Abstract 1764: Targeting nucleotide exchange to inhibit Gq/11 driver mutations in uveal melanoma

Constitutively activating mutations in the G-protein alpha subunits GNAQ(Gαq) and GNA11(Gα11) act as oncogenic drivers in over 90% of uveal (eye) melanoma (UM) tumors. We show that constitutively active Gαq and Gα11 can be targeted in UM cells by the cyclic depsipeptide FR900359 (FR). FR inhibits GDP/GTP guanine nucleotide exchange allosterically to trap constitutively active Gαq/11 in inactive GDP-bound Gαβγ heterotrimers. FR inhibits second messenger signaling, arrests proliferation and reinstates melanocytic differentiation in UM cells driven by constitutively active Gαq or Gα11. At higher doses, FR also induces apoptosis.
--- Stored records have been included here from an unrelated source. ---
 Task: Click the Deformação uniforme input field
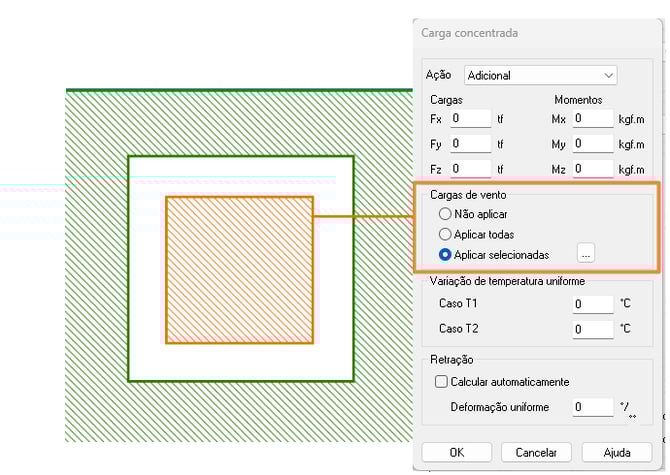592,407
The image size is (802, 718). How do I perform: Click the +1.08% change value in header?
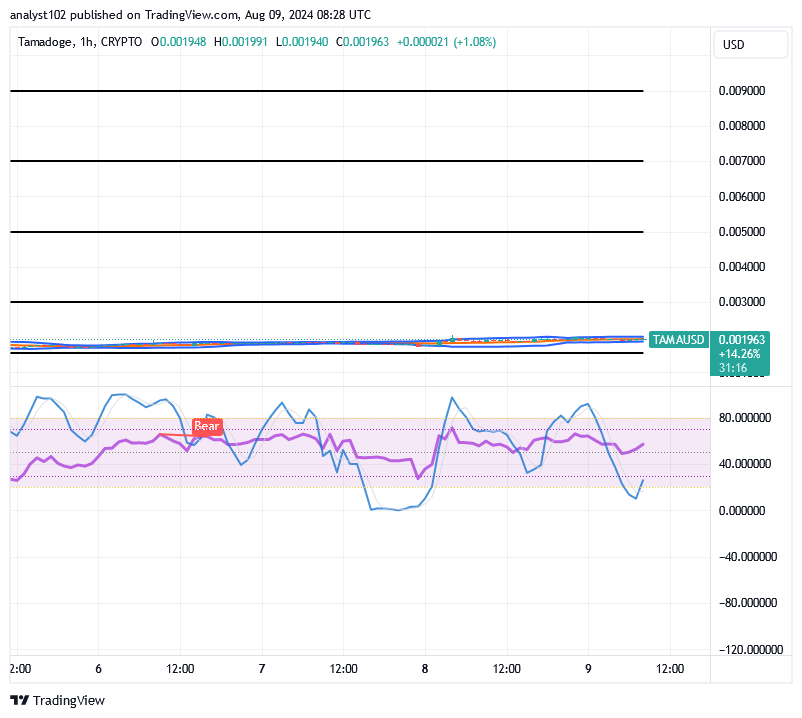(x=475, y=42)
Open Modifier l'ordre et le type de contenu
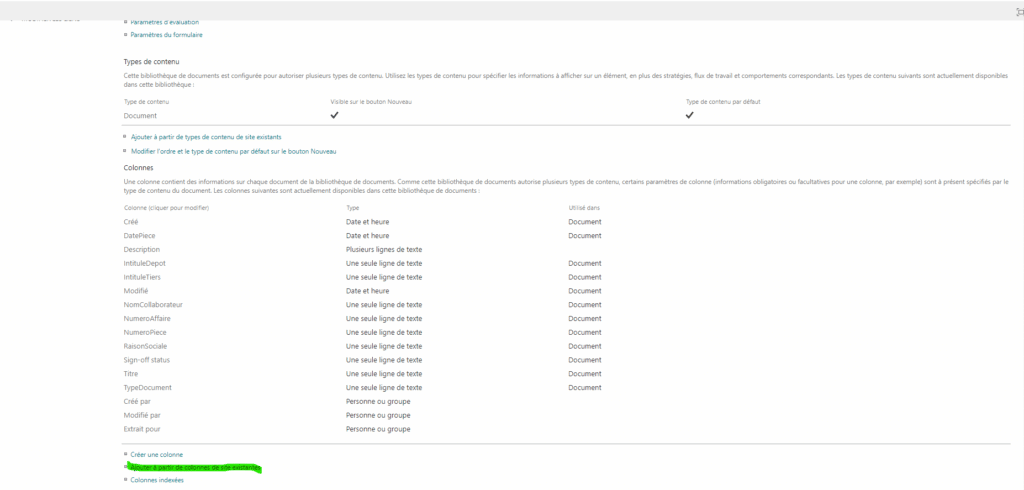 (233, 151)
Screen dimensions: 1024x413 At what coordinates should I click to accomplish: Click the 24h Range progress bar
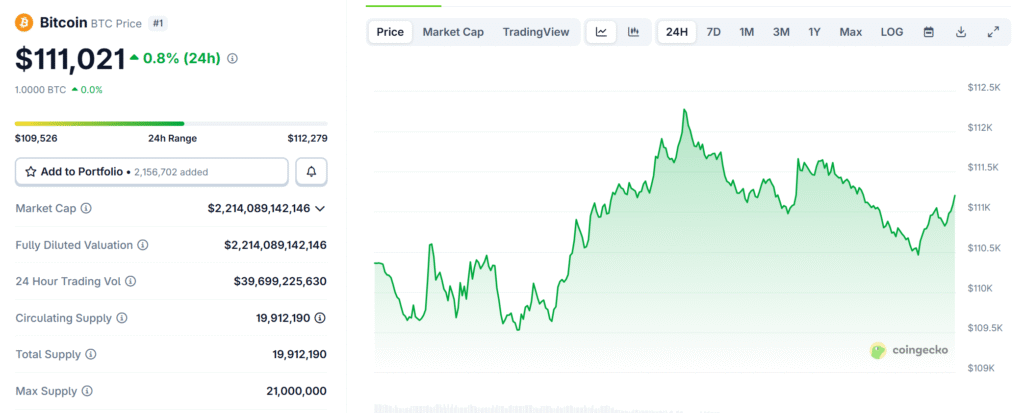click(170, 124)

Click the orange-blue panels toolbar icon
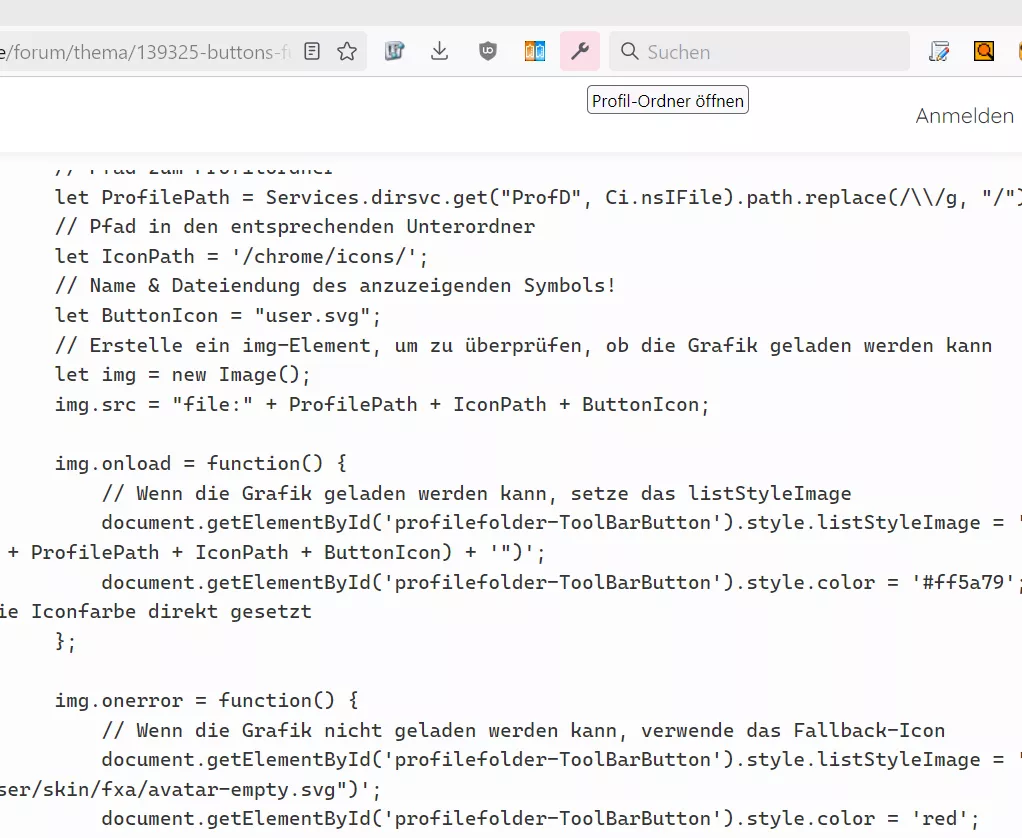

The re-differentiation and anti-proliferative effects of FR are not seen in UM cells that lack mutations in Gαq or Gα11. FR promotes UM cell differentiation by reactivating polycomb repressive complex 2 (PRC2)-mediated gene silencing, and this re-differentiation can be blocked with an EZH2 inhibitor. The effector system regulating PRC2 downstream of constitutively active Gαq/11 in UM is currently under investigation. Preliminary data from human primary tumor samples suggest that targeting constitutively active Gαq/11 with FR could provide an important therapeutic approach for UM. Citation Format: Michael D. Onken, Carol M. Makepeace, Kevin M. Kaltenbronn, Stanley M. Kanai, Tyson D. Todd, Shiqi Wang, Thomas J. Broekelmann, Prabakar Kumar Rao, John A. Cooper, Kendall J. Blumer. Targeting nucleotide exchange to inhibit Gq/11 driver mutations in uveal melanoma [abstract]. In: Proceedings of the American Association for Cancer Research Annual Meeting 2019; 2019 Mar 29-Apr 3; Atlanta, GA. Philadelphia (PA): AACR; Cancer Res 2019;79(13 Suppl):Abstract nr 1764.